Grandmother hurrumphed, muttering something in Niuean. She plunged her spoon into the abandoned sundae. “Bloody idiot,” She remarked idly. “What a waste of good ice-cream.”

Tau he gutugutu,” My Grandmother muttered to me a few nights later, as we slid into our matching single beds in the cozy guest room. “I asked the police chief if it had occurred to him that one of the guests at the resort had stolen the key and made off with it. It would not have been difficult to do, what with Niue’s customs being what they are. An airport with no walls, and full of chickens!”

“Why don’t they just ask the New Zealand police to look into it? Surely such an item would have been noticed when the thief made their way back to Auckland,” I replied in the dark, eyelids heavy with sleep. I had been much tired of late, as had most of my family and the rest of the Alofi community, given the never-ending wails which haunted our sleep. The sounds were rumbling and inhuman, and, in my case, accompanied disturbing nightmares in which a dark figure pursued me up an infinite winding staircase.

“What makes you think they went to Auckland?” My Grandmother asked. “Several boats departed the day after the theft, bound for the shores of Vanuatu, Rarotonga and Fiji. That would be a far better place to hide than New Zealand for any thief fleeing the scene.”

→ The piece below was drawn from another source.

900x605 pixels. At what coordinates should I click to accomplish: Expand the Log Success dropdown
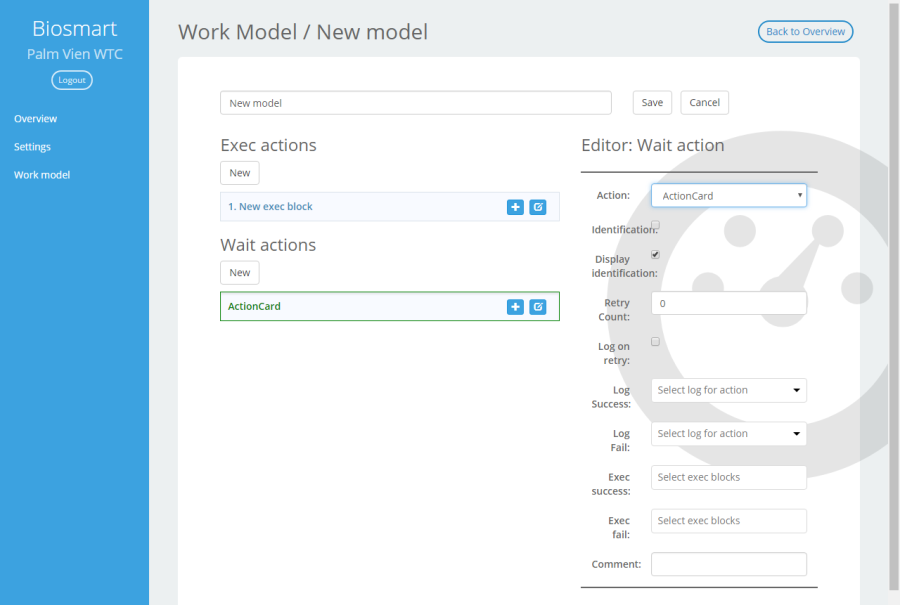tap(728, 390)
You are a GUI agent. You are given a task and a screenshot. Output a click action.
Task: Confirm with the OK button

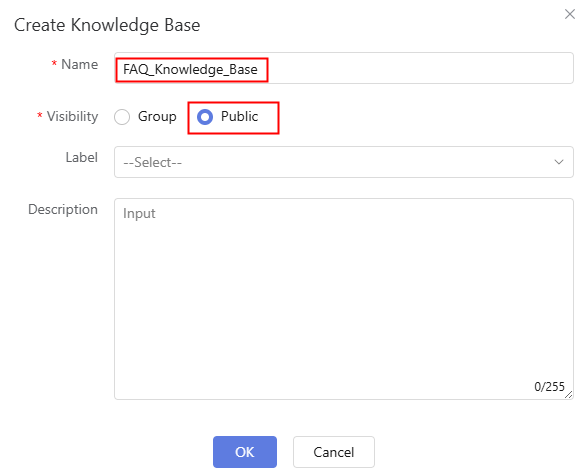[x=245, y=452]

“If that’s true,” I yawned, voice rough with fatigue. “Then perhaps it is lost for the time being. I would much rather they get to the bottom of these terrible screams…!”

I think it was then that I fell asleep, for I do not remember what my Grandmother said in response. I dreamt, again, of the stairwell. It was as black as the room it had been placed in, and wound up and up ceaselessly. A single point of light shone from the ceiling but it never seemed to come any closer. In fact, with every breathless step I took up the stairs the little light seemed to fade a little bit more. It seemed very important that I keep climbing. There was a presence behind me at every step, an presence which suggested fatal consequences should I stop running. Its fingertips brushed my spine, and I jerked awake to a pitch-black room.

It took a few moments for the tension in my body to recede, aided and abetted by the comfortingly regular sounds of my Grandmother’s snores. I exhaled deeply, rolling over onto my opposite side.

Standing there, just a few inches from me, was a dark figure, leering down at me with teeth which seemed to shine in the dark. I tried to scream but couldn’t – I was fixed in place by terror and some other force I cannot describe. It felt as if my body was being stretched over a rack, stretched to a point just shy of painful. The figure was skeletal in shape, with broad shoulders tapering down to spindly arms and six-fingered hands. The face was skull-like, but entirely lacking in eyes. The dominant feature of its face was a rictus containing rows of teeth as long as my finger.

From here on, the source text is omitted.